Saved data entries
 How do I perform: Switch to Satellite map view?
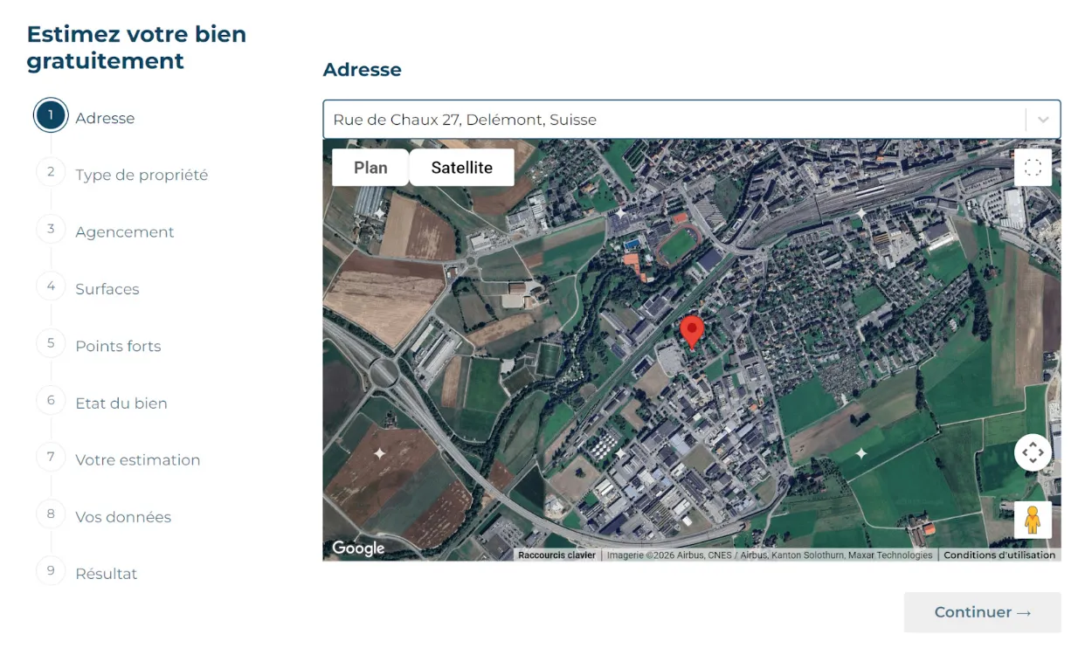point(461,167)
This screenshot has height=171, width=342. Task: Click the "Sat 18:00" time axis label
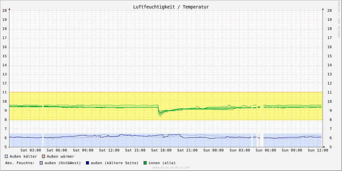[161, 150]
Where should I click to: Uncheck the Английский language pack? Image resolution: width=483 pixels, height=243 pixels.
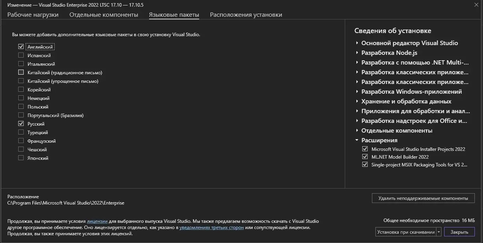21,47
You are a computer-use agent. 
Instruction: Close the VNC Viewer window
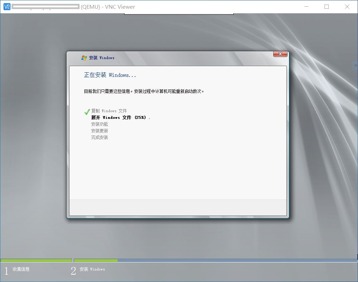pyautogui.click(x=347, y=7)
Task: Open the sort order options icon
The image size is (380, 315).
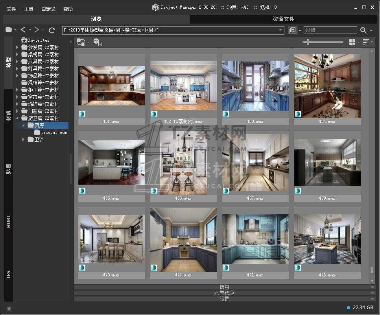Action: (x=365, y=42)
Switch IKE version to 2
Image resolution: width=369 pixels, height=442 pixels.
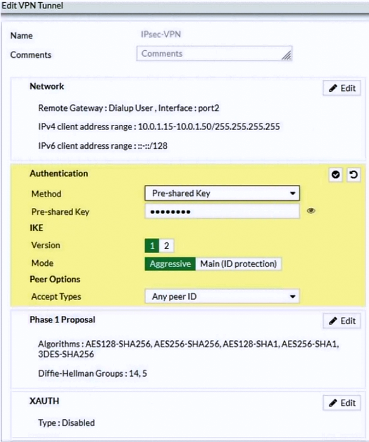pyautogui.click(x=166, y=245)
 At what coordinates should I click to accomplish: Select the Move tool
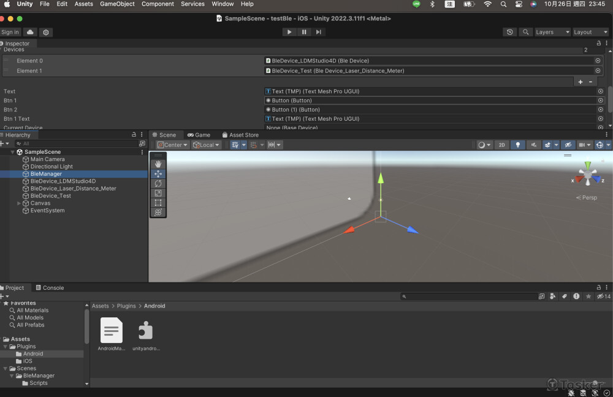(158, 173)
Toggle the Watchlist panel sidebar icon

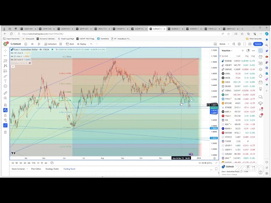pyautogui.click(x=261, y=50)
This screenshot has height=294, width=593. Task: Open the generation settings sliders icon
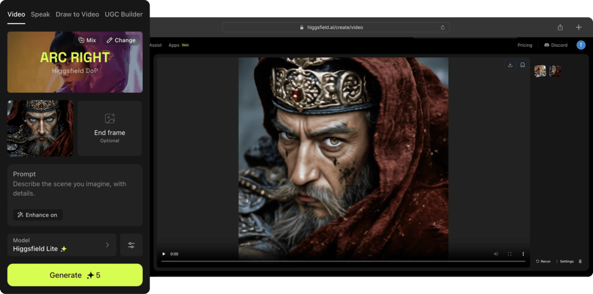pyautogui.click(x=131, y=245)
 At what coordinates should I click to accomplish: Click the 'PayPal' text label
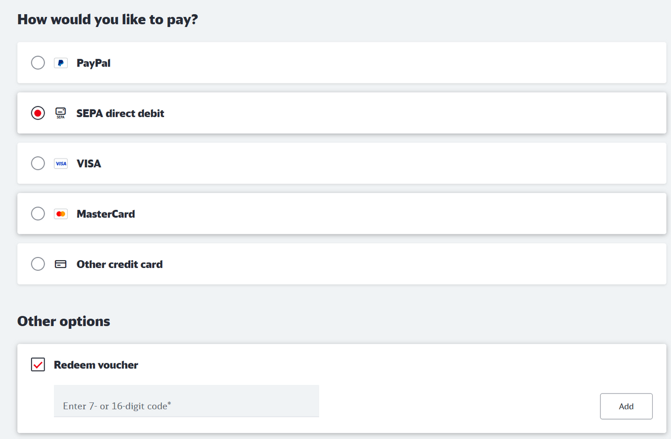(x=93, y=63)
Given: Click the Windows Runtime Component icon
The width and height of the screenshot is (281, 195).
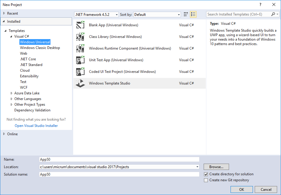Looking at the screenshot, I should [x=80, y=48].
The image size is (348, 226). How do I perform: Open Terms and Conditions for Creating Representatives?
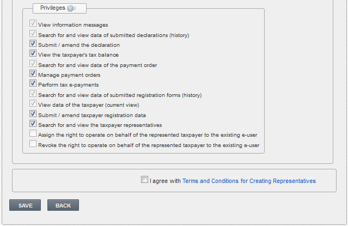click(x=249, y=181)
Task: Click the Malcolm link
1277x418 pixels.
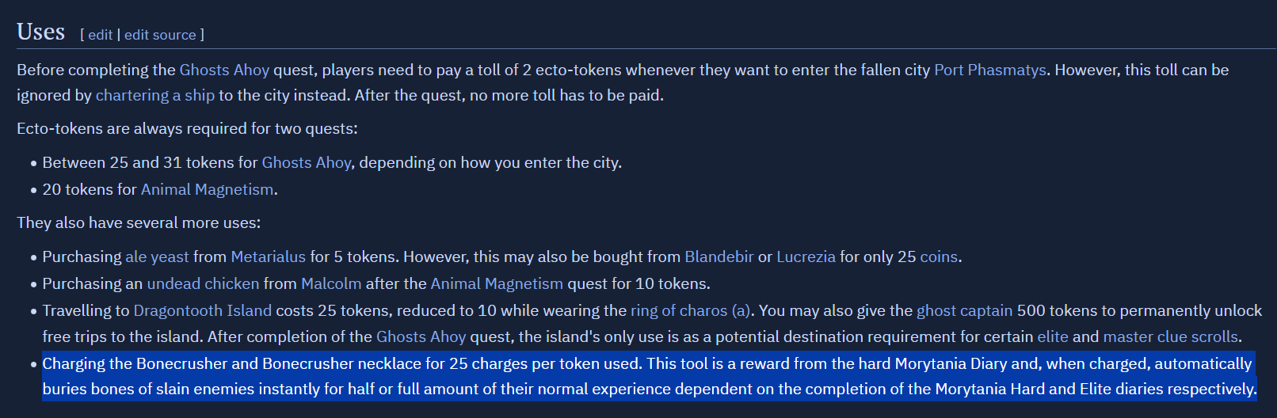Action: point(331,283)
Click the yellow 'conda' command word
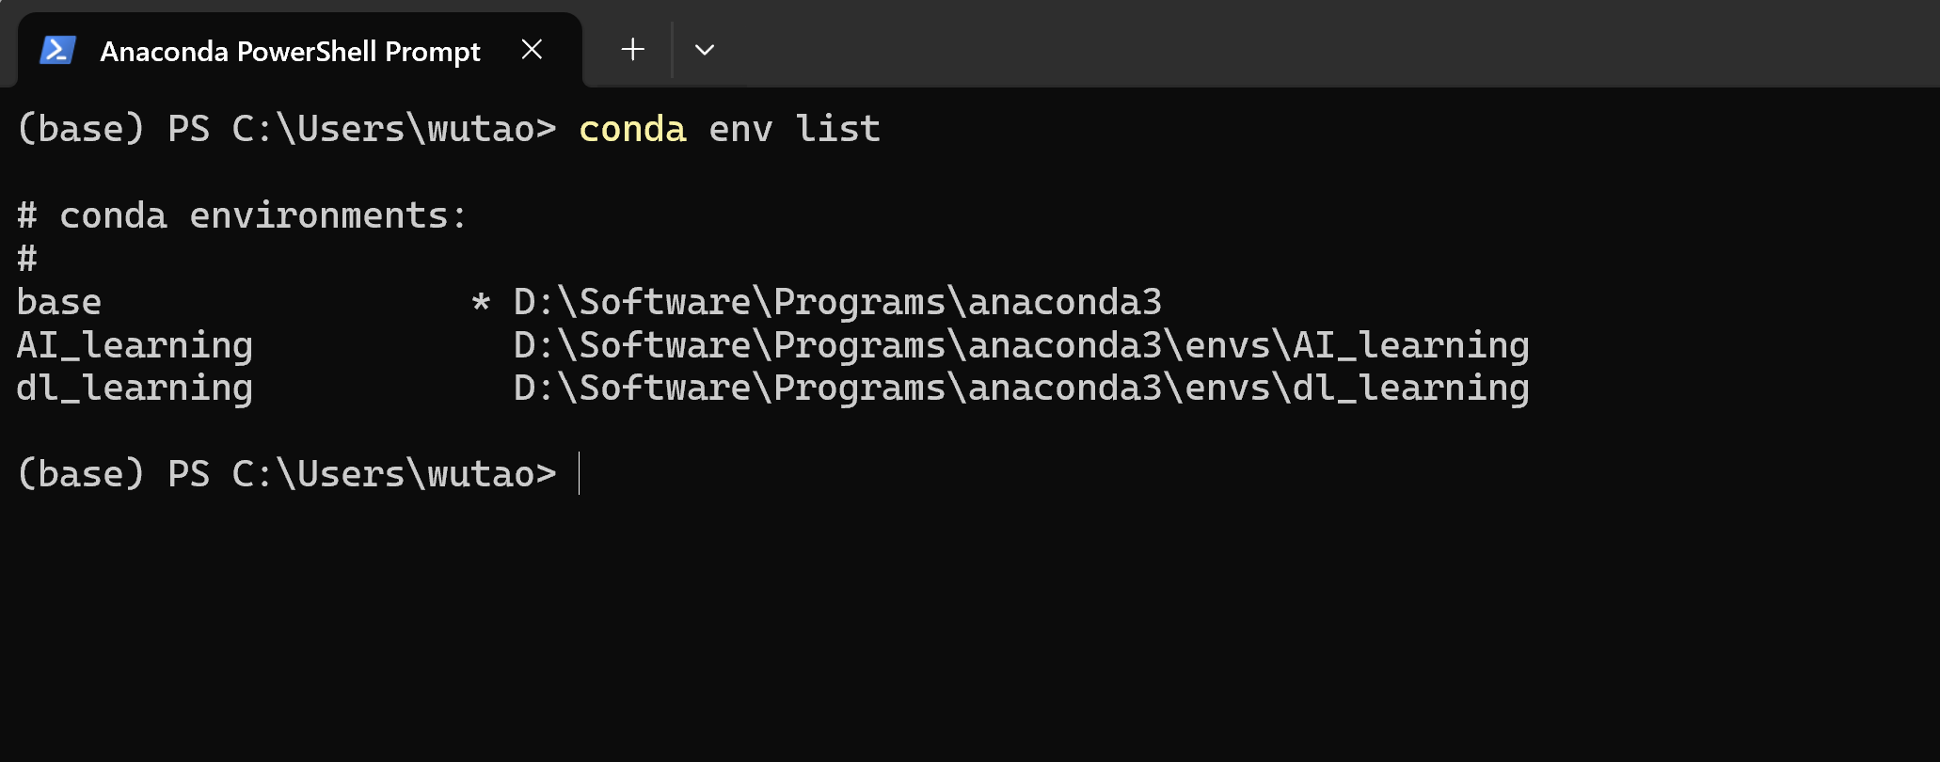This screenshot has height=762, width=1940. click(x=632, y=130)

---

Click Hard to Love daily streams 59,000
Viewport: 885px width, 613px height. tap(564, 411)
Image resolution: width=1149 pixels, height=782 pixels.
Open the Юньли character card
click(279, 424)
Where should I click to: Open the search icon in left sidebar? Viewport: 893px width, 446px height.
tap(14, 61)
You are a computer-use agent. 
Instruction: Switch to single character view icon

▶ What the task asks: Starting at the line above that holds "Click Hard to Love daily streams 59,000" and ending at the line that holds "Instruction: Switch to", transcribe each line exactly and include no other lines.

▶ Written reply:
Click Hard to Love daily streams 59,000
Viewport: 885px width, 613px height. tap(564, 411)
Image resolution: width=1149 pixels, height=782 pixels.
Open the Юньли character card
click(279, 424)
Where should I click to: Open the search icon in left sidebar? Viewport: 893px width, 446px height.
tap(14, 61)
You are a computer-use agent. 
Instruction: Switch to single character view icon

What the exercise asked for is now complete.